The American half of ISPM, unlike its inner-solar-system counterpart, would not be resurrected. The Reagan Administration’s FY 1982 budget called for almost a half-billion dollars less for NASA than had been requested, and NASA was forced to perform triage on its own programs. The initial mission plan had called for launches of both the American and European ISPM probes on the same Space Lifter mission in 1983. In 1980, the House Appropriations HUD and Independent Agencies Subcommittee, under the leadership of Representative Edward Boland (D-Mass.) voted to cancel the mission, but the State Department, White House, and other members of Congress reacted strongly enough to reinstate the mission for a 1985 launch. In 1981, however, the White House was under new management, and this time the budget cuts stuck. Though the American ISPM probe had some instruments and capabilities (including a despun instrument array) that the European probe could not match, it was a lower-priority mission for NASA than VOIR,
Galileo, or the upcoming Space Telescope.

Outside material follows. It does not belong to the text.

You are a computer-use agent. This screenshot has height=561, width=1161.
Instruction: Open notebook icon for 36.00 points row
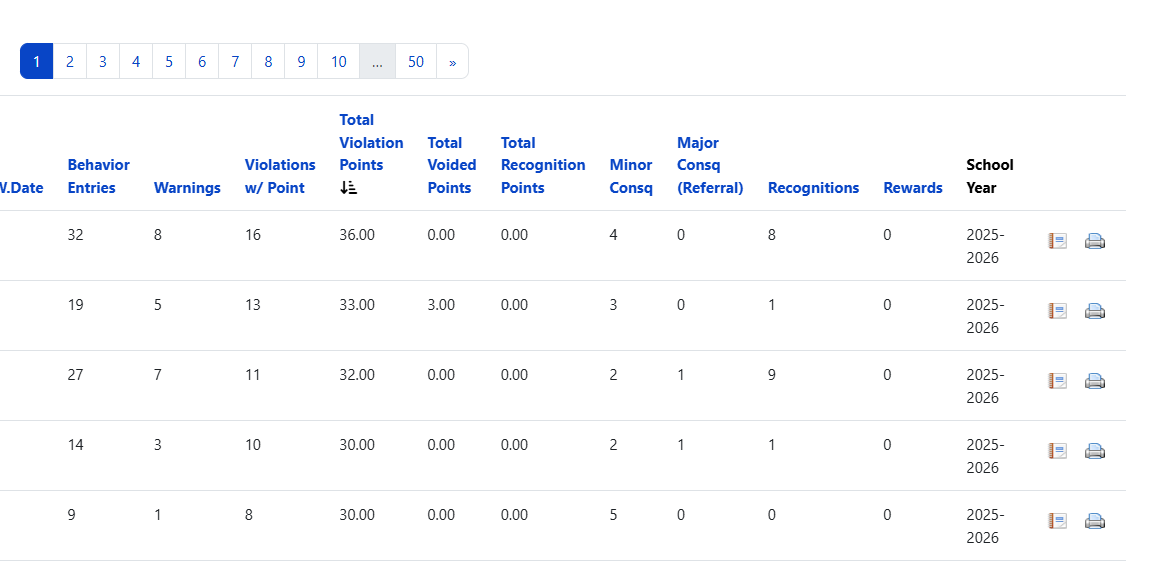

They could scrape together enough funding to satisfy the Europeans by launching their probe, but not enough to finish the American counterpart. The whole mission, however, was more than the sum of its probes--one ESA official commented that the loss of scientific value was “considerably more than 50%.” The European Space Agency heavily protested the cancellation of the American probe, noting that ISPM had been chosen above many all-European missions in the interest of transatlantic cooperation. The Agency even offered to build a copy of its probe and sell it to NASA for $40 million (though in truth, the loss of tax revenue and the impact of inflation and increased support costs would drive the real cost to $75 million), while the American contractor, TRW, proposed for its part a simplified probe that excised the despun instrument platform for a cost reduction to $120 million. Budgetary constraints carried the day, unfortunately, and on September 11, 1981, the National Academy of Sciences recommended the cancellation of the American half of the ISPM. The apparent unreliability of the Americans for long-term projects left a sour taste in the mouths of ESA’s leadership, one that took years of close cooperation on Spacelab to wash out, but which never entirely went away.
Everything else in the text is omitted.